Write out each entry below exactly. Do not include the images.

..............................

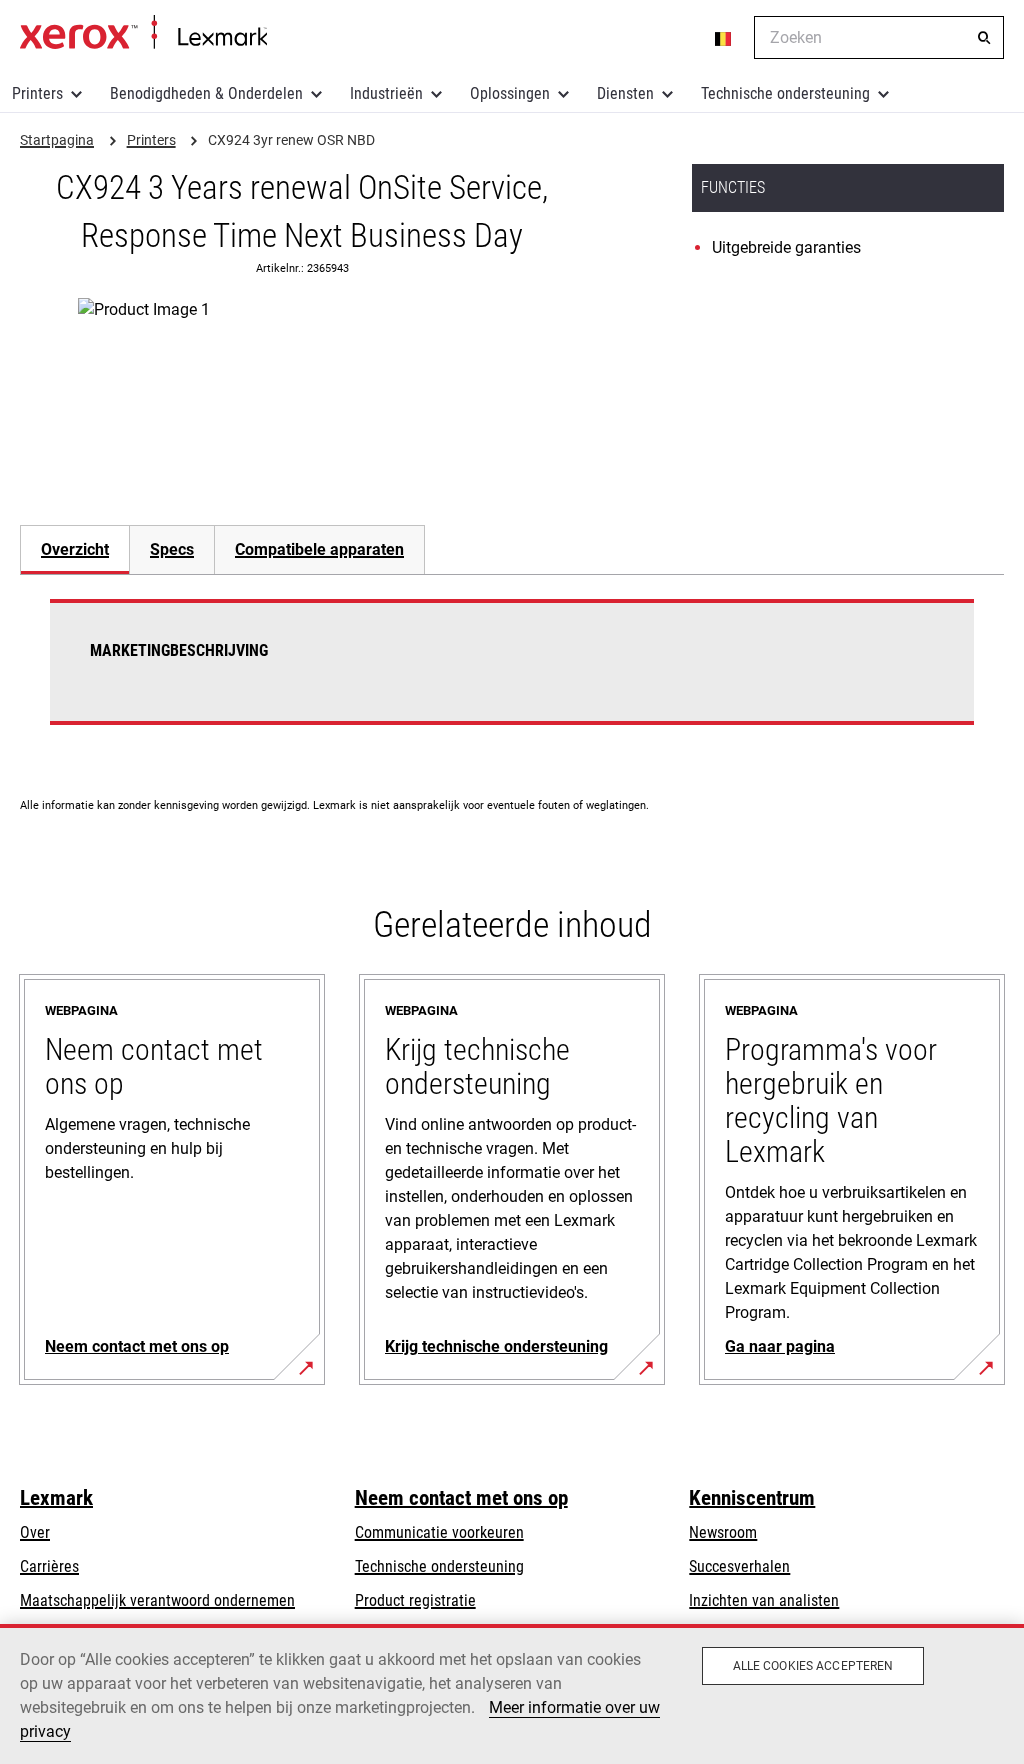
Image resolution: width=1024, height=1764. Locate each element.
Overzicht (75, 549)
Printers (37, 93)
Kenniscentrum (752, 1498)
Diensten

..............................

## Response to the exercise:
Image resolution: width=1024, height=1764. Locate each element.
Overzicht (75, 549)
Printers (37, 93)
Kenniscentrum (752, 1498)
Diensten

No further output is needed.